» Challenge 1
Please reproduce the passage on OECD innovation policy word for word, from "By Lionel Bopage" up to and including "technology and economy.".
» Challenge 2
According to the passage on OECD innovation policy, what does the OECD's Innovation Imperative urge policy makers to provide more of and less of?

>> START Reading text

By Lionel Bopage - posted Tuesday, 17 May 2016

The OECD cogently argues that, many of the key technologies driving growth today, would not have been possible without public funding on long-term research. The OECD's Innovation Imperative also calls upon the policy makers to provide more grants and fewer tax incentives, and to learn from experience by policy monitoring, evaluation and readjustment. In addition, the OECD focuses on Innovation for Inclusive Growth, the objective of which is to reduce high levels of inequalities that negatively affect growth and well-being. Many countries in the OECD have a strategic plan for taking forward innovation through assisting the growth of science, technology and economy.

>> END Reading text
>> START Recorded data

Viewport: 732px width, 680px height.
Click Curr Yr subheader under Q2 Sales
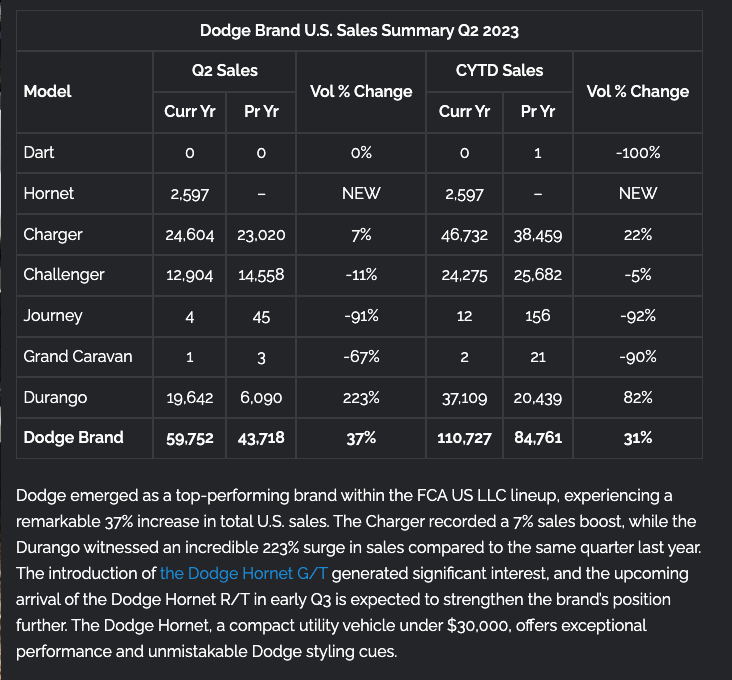[x=189, y=112]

>> END Recorded data

» Written reply 1
By Lionel Bopage - posted Tuesday, 17 May 2016

The OECD cogently argues that, many of the key technologies driving growth today, would not have been possible without public funding on long-term research. The OECD's Innovation Imperative also calls upon the policy makers to provide more grants and fewer tax incentives, and to learn from experience by policy monitoring, evaluation and readjustment. In addition, the OECD focuses on Innovation for Inclusive Growth, the objective of which is to reduce high levels of inequalities that negatively affect growth and well-being. Many countries in the OECD have a strategic plan for taking forward innovation through assisting the growth of science, technology and economy.

» Written reply 2
More grants and fewer tax incentives.